[Records excerpted from a collection]
· · · ·

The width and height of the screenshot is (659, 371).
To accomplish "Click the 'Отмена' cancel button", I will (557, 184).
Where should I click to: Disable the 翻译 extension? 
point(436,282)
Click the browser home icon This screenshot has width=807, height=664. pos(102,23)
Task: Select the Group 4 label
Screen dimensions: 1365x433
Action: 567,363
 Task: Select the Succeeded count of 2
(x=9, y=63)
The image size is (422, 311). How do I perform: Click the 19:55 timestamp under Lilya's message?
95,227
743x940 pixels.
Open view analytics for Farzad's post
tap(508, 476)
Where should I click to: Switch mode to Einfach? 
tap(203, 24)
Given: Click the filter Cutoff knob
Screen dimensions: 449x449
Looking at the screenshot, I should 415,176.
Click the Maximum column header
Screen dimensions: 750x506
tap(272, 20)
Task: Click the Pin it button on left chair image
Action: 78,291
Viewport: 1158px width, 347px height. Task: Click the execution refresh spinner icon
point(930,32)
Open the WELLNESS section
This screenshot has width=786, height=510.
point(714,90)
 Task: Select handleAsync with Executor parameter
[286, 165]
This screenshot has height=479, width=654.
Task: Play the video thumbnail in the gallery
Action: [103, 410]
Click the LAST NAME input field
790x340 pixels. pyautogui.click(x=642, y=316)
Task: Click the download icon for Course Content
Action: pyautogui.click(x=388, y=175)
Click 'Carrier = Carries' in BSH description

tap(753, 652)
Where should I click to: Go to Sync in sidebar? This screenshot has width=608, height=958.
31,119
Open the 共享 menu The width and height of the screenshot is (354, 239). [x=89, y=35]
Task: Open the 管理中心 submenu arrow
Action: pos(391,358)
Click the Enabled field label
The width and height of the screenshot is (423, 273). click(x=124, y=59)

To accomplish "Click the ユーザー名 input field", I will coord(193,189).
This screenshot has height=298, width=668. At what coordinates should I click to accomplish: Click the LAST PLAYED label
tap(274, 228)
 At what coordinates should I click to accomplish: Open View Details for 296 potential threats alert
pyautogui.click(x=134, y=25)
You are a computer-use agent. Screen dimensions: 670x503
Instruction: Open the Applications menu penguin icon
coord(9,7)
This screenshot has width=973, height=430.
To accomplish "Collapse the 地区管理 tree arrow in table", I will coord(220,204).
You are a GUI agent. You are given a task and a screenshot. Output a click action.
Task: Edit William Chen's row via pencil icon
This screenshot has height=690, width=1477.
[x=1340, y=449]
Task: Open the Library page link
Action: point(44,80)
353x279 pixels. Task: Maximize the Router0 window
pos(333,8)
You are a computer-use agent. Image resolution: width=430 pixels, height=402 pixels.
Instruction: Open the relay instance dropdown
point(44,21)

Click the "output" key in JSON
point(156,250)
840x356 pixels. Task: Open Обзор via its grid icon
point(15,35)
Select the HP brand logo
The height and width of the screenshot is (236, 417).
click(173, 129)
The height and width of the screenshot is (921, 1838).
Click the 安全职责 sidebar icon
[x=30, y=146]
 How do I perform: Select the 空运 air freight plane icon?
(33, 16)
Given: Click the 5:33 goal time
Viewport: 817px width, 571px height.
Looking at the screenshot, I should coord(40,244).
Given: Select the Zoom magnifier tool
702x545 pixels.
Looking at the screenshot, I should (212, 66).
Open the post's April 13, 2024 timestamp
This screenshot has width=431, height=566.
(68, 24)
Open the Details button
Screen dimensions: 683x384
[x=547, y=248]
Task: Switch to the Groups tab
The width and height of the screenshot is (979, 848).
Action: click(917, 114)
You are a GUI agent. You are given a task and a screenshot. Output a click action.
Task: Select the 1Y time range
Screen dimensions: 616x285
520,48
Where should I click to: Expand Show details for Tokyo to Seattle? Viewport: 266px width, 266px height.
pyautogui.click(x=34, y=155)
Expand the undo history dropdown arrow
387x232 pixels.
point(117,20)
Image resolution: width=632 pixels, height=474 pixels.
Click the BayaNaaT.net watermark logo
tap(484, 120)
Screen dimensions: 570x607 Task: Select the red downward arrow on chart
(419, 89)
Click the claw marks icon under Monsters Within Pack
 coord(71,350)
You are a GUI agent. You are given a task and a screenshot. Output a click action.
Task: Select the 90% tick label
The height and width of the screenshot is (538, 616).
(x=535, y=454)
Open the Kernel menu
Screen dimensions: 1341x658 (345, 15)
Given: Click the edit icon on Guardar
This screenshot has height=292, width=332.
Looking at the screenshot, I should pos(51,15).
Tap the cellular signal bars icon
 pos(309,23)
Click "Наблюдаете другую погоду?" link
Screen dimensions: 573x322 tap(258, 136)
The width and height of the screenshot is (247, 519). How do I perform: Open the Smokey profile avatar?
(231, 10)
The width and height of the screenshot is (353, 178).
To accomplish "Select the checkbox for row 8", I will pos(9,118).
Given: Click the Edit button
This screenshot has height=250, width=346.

· · · ·

(Task to carry out): Of all the lines in the data, count those that contain "computer" and give that figure with nothing else.

(Answer to this exercise): 2